John Flanagan does a decent job answering the question in the first book of the Ranger's Apprentice series, "The Ruins of Gorlan." Besides setting up the medieval Anglo backdrop, Flanagan also spins up a solid fantasy story with plenty of monsters, weapons, a likable pair of teenage heroes, and a growing menace from a rarely-seen villain making a comeback.

On Choosing Day, Will hopes to be selected for Battleschool -- but he's rejected by all the people taking apprentices. The one exception is Halt, a Ranger.

And after Will inadvertently passes a test (climbing up a sheer wall into the Baron's study), Halt accepts him as an apprentice.
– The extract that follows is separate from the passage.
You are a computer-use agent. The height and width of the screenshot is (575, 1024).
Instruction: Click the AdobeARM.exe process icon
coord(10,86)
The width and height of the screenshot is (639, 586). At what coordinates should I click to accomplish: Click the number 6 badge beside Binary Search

At first, Will's new life seems to be all chores and unglamorous lessons, but he starts to realize the importance of the Ranger's skills. And at the same time, his fellow orphan Horace is being tormented at Battleschool by a gang of bullies.

Unfortunately, the kingdom is in new trouble -- the evil baron Morgarath is starting to send his monstrous Wurgals out once more, and there are even rumors that the ghastly Kalkara are also abroad. When it seems that the king himself may be Morgarath's target, Will and Halt are sent on a mission to stop the Kalkara -- except that the target isn't who they expect.

The world John Flanagan conjures up here is pretty recognizably a medieval England-that-never-was, with hints of similarly semi-familiar lands to explore (Gallica, Temujai). And he makes it more his own with elaborate fictional history, slightly too-Tolkienian flourishes (a villain named Morgarath?) and the first blossoming of a solid action/fantasy series.

The first half of "The Ruins of Gorlan" is a fairly slow experience, mostly made up of Will and Horace finding out what their new lives are all about. Lots of knife study, ponies, stew and tracking exercises, as well as a fairly nasty boar-hunt. And Flanagan liberally strews the story with plenty of historical backstory, and interesting details about medieval stuff (boar-spears, throwing knives, etc).

But about halfway through, the story suddenly becomes much darker, faster and bloodier. While the mild humour is still there ("Halt, Halt!"), Flanagan's tale becomes a deadly game of cat-and-mouse with a pair of assassin Sasquatches. And he definitely knows how to weave a sense of tension and foreboding around the clash between Kalkara and Rangers.

Will is also an excellent hero in the Lloyd Alexander mold -- he dreams of being a great knight, but doesn't seem to have much chance of it. And as he works with Halt, he gradually comes to realize that there are ways of serving that are just as important, though not as glorious. And Halt is a good foil for Will -- quirky, taciturn and incredibly tough and deadly.

"The Ruins of Gorlan" is an excellent start to a solid fantasy series, and serves as a pretty entertaining fantasy/adventure in its own right. An excellent story for all ages.